• _The task_: Reproduce these lines word for word, covering every entry.

• _Text and item location entries_:

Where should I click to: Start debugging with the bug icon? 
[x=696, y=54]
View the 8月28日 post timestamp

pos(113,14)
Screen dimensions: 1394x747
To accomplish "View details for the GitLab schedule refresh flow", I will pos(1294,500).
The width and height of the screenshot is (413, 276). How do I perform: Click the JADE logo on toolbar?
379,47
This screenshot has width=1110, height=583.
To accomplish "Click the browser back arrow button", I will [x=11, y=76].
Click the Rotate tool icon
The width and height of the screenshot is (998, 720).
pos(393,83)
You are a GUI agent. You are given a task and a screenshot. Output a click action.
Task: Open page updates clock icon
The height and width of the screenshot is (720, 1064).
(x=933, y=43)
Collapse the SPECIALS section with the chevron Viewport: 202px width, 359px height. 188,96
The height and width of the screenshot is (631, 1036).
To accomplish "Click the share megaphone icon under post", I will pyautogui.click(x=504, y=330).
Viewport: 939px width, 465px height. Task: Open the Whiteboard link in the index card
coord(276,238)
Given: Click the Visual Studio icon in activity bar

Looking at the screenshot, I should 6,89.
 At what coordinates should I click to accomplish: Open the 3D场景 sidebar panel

• _Result_:
Where should I click to: Start debugging with the bug icon? 
[x=696, y=54]
View the 8月28日 post timestamp

pos(113,14)
Screen dimensions: 1394x747
To accomplish "View details for the GitLab schedule refresh flow", I will pos(1294,500).
The width and height of the screenshot is (413, 276). How do I perform: Click the JADE logo on toolbar?
379,47
This screenshot has width=1110, height=583.
To accomplish "Click the browser back arrow button", I will [x=11, y=76].
Click the Rotate tool icon
The width and height of the screenshot is (998, 720).
pos(393,83)
You are a GUI agent. You are given a task and a screenshot. Output a click action.
Task: Open page updates clock icon
The height and width of the screenshot is (720, 1064).
(x=933, y=43)
Collapse the SPECIALS section with the chevron Viewport: 202px width, 359px height. 188,96
The height and width of the screenshot is (631, 1036).
To accomplish "Click the share megaphone icon under post", I will pyautogui.click(x=504, y=330).
Viewport: 939px width, 465px height. Task: Open the Whiteboard link in the index card
coord(276,238)
Given: Click the Visual Studio icon in activity bar

Looking at the screenshot, I should 6,89.
 At what coordinates should I click to accomplish: Open the 3D场景 sidebar panel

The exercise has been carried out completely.